Okay. Okay. Okay. I do nothing.
Show me the face.
No, she pleaded.
It was impossible for her to overcome the reflex to cover up. She was too scared, but he improved her. He worked on her until he was getting where he wanted.
Why? Why? she said. It was a calm question. But she asked it blind, because her eyes were swollen in bulging hard blue hematomas.

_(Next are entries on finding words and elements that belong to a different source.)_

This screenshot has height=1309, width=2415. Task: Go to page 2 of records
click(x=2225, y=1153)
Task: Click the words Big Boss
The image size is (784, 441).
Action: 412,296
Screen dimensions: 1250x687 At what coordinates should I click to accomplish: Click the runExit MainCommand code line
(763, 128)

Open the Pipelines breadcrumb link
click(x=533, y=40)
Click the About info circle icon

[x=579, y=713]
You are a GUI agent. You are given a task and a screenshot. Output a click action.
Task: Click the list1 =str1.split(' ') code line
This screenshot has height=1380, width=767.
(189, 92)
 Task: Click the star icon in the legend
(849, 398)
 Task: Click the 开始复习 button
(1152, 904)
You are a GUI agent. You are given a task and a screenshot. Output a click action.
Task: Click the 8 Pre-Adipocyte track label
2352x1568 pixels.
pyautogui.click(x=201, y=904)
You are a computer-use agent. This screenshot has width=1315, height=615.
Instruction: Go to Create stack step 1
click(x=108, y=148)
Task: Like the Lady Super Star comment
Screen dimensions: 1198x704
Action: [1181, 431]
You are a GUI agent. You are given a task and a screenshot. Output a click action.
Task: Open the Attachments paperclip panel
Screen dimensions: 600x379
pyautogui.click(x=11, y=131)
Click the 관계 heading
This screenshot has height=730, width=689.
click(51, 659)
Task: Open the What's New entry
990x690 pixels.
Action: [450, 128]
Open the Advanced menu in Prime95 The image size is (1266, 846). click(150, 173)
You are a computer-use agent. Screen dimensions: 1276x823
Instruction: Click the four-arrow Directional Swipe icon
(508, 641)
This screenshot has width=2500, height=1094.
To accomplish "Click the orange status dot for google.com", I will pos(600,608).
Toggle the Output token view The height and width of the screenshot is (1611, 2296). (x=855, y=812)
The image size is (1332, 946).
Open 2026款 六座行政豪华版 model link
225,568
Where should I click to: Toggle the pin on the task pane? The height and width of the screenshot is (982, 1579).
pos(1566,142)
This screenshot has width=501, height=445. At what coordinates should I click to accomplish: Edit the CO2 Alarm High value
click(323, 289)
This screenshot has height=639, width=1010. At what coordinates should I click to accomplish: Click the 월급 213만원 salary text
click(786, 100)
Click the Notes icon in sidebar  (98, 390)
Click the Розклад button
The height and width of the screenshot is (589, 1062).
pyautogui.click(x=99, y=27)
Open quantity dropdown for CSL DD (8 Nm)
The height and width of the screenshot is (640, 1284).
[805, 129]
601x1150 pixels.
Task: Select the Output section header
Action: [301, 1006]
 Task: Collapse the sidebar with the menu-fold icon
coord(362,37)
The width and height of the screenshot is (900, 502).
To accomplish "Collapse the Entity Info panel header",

She performed fellatio on him. She removed her clothing and underwear and got up on the table. He sodomized her and at his insistence she performed fellatio on him again. The way he did it, she was severely injured. He made an engine-revving noise when he was driving into her. She screamed into a towel. What he was doing sounded like a boxer hitting a heavy bag with wet gloves. He arched his back. When he rested, he blew air and got his wind back, his sides sweating in the hot room. He looked like a man on a child. The child’s head was mummified. Then he went into another frenzy when he had his wind back. She gagged and threw up in the towel he wrapped her head in. There were ramen noodles in her stomach.
You got the virus now, he told her as he was pulling up his jeans.
She was standing there half-bowing, her face unrecognizable as human. She appeared to be wearing a slick shiny bumpy thick eyeless mask, wetness around the eye slits.
HIV, he said. Better get checked.
You stink, he added.
Something was not finished in him. There was evil and crazy in the room. Possibly he was going to go all the way.